Consigna:
Responde con datos del texto sobre la desigualdad económica:
1. ¿Cuántos países abarcó la encuesta del Social Survey Program?
2. ¿Qué disminuye la desigualdad económica, además del altruismo?
3. ¿Cómo se definían a sí mismos los participantes que se imaginaban en una sociedad más desigual?

Texto de lectura:
━━━━━━

La evidencia empírica también ha apoyado esta proposición. Utilizando los datos de una de las encuestas internacionales más ambiciosas, el Social Survey Program —33 países y más de 48.000 participantes—, Elgar (2010) encontró que la desigualdad económica se relaciona positivamente con la confianza en los demás: a medida que aumenta la desigualdad económica, las personas indican que pueden confiar menos en la gente de su alrededor. Además, esa falta de confianza se relaciona con mayor mortalidad y menor esperanza de vida.
Por otra parte, se ha demostrado que la desigualdad económica disminuye la participación cívica y social de los ciudadanos y el altruismo (Coté, House y Willer, 2015; y Lancee y Van de Werfhorst, 2012), es decir, provoca que las personas no se sientan involucradas y motivadas a llevar a cabo acciones cuyo objetivo sea el bienestar de los demás y el bien común.
En nuestro grupo de investigación hemos analizado una de las consecuencias más flagrantes de la desigualdad: sus efectos sobre el individualismo. En un procedimiento experimental, pedíamos a los participantes que imaginaran que estaban a punto de mudarse a una sociedad ficticia. En esta nueva sociedad, todos los participantes en nuestras investigaciones serían de clase media, es decir, tendrían acceso a un buen sueldo, casa, coche y vacaciones. Sin embargo, a la mitad de los participantes se les pedía que imaginaran que esa sociedad ficticia era muy desigual, mostrándoles que las diferencias entre clase alta y baja eran enormes. A la otra mitad se les presentaba una sociedad más igualitaria. A pesar de que todos los participantes contaban con los mismos ingresos mensuales y los mismos recursos, los que se imaginaban en una sociedad más desigual se definían a sí mismos de una forma más independiente de los demás (Sánchez et al., 2017). Pensaban más en ellos mismos y en sus intereses. Se preocupaban más por sus metas como individuos que como miembros de un grupo o una sociedad.

━━━━━━

Filas:
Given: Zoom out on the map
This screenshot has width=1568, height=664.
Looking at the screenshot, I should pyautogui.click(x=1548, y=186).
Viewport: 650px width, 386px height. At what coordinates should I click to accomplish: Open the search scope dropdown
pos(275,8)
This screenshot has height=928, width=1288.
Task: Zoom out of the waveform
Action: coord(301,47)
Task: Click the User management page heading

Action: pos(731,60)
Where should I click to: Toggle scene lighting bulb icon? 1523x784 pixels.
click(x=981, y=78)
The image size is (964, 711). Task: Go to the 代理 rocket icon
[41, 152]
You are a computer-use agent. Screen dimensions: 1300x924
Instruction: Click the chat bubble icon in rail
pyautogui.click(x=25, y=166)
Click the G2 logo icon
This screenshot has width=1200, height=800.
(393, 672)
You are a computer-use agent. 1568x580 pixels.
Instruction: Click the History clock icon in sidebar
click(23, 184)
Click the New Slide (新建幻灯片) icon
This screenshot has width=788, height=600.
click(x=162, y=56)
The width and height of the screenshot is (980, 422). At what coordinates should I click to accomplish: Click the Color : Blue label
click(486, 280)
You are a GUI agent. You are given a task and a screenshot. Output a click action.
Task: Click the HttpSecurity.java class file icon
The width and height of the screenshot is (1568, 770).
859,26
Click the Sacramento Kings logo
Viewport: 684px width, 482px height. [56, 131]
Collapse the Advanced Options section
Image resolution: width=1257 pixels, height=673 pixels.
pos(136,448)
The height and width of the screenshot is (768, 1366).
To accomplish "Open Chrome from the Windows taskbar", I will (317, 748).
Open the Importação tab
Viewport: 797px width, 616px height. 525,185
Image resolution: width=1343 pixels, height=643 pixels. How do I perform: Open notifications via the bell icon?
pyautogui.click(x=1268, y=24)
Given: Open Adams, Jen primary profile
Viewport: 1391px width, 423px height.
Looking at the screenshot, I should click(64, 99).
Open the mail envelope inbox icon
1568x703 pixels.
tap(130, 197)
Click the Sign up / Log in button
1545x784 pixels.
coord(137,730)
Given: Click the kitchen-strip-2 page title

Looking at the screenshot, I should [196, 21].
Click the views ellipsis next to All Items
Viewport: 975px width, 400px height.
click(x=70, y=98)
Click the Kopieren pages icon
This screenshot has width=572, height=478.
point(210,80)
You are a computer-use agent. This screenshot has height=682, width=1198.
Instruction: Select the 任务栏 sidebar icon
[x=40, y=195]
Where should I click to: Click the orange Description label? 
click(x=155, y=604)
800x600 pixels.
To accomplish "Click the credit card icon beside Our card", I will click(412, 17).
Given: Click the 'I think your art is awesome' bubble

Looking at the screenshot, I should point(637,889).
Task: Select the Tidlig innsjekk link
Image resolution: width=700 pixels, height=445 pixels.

━━━━━━

Respuesta correcta:
1. 33 países.
2. La participación cívica y social de los ciudadanos.
3. De una forma más independiente de los demás.